=== Supplied entries ===

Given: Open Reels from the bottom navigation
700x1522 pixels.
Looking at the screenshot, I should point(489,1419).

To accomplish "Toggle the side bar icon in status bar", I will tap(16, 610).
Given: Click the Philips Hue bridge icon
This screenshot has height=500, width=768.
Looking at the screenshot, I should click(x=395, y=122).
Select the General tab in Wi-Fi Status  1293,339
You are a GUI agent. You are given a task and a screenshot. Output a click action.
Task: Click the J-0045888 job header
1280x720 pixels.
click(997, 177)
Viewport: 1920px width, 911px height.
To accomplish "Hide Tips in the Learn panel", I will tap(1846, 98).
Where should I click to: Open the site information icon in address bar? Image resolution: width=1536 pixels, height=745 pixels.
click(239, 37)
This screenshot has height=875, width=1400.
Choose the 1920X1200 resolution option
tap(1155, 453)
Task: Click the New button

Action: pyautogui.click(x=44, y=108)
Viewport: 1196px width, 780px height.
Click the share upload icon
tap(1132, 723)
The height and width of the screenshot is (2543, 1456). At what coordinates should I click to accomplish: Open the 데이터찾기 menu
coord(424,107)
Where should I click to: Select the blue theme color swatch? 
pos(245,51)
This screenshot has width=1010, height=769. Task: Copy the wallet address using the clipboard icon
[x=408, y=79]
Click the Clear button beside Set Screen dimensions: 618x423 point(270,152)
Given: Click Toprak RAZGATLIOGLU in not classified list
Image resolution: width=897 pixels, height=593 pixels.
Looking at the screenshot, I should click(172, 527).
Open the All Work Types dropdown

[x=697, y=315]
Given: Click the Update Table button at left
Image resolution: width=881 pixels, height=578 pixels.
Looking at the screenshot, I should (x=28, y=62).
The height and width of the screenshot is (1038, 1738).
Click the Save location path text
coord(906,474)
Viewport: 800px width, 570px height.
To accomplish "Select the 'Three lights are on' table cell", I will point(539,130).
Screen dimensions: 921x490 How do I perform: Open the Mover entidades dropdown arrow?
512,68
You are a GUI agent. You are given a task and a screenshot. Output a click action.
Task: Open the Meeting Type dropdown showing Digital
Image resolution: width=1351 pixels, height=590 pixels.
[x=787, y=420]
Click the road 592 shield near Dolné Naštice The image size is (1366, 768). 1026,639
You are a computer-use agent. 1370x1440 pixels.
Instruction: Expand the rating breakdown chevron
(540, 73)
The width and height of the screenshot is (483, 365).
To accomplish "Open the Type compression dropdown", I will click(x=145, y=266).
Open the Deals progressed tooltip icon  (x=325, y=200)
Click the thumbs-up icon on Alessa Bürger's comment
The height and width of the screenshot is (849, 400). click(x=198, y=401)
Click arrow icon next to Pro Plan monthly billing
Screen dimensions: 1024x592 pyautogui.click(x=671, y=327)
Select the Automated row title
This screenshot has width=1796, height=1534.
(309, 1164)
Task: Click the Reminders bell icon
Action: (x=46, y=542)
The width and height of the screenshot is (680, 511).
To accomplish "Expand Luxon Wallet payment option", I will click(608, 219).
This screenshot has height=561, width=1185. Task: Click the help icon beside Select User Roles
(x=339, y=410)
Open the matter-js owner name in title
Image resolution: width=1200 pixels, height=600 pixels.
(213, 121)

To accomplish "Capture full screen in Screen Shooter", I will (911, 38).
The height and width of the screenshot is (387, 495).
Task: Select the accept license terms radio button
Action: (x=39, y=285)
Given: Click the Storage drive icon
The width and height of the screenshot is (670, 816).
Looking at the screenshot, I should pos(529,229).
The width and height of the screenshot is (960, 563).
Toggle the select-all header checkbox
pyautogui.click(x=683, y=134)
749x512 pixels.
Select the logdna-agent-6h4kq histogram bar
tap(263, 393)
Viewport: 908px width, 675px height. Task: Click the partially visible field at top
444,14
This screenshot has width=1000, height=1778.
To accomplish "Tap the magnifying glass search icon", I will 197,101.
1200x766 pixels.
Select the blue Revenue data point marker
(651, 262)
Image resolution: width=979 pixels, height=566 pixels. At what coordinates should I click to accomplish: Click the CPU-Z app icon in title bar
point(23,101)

===

From the records above, reproduce exactly the lines from the one with "1280x720 pixels." to the one with "Viewport: 800px width, 570px height.", both included, and no others.

*Answer section*.
1280x720 pixels.
click(997, 177)
Viewport: 1920px width, 911px height.
To accomplish "Hide Tips in the Learn panel", I will tap(1846, 98).
Where should I click to: Open the site information icon in address bar? Image resolution: width=1536 pixels, height=745 pixels.
click(239, 37)
This screenshot has height=875, width=1400.
Choose the 1920X1200 resolution option
tap(1155, 453)
Task: Click the New button

Action: pyautogui.click(x=44, y=108)
Viewport: 1196px width, 780px height.
Click the share upload icon
tap(1132, 723)
The height and width of the screenshot is (2543, 1456). At what coordinates should I click to accomplish: Open the 데이터찾기 menu
coord(424,107)
Where should I click to: Select the blue theme color swatch? 
pos(245,51)
This screenshot has width=1010, height=769. Task: Copy the wallet address using the clipboard icon
[x=408, y=79]
Click the Clear button beside Set Screen dimensions: 618x423 point(270,152)
Given: Click Toprak RAZGATLIOGLU in not classified list
Image resolution: width=897 pixels, height=593 pixels.
Looking at the screenshot, I should click(172, 527).
Open the All Work Types dropdown

[x=697, y=315]
Given: Click the Update Table button at left
Image resolution: width=881 pixels, height=578 pixels.
Looking at the screenshot, I should (x=28, y=62).
The height and width of the screenshot is (1038, 1738).
Click the Save location path text
coord(906,474)
Viewport: 800px width, 570px height.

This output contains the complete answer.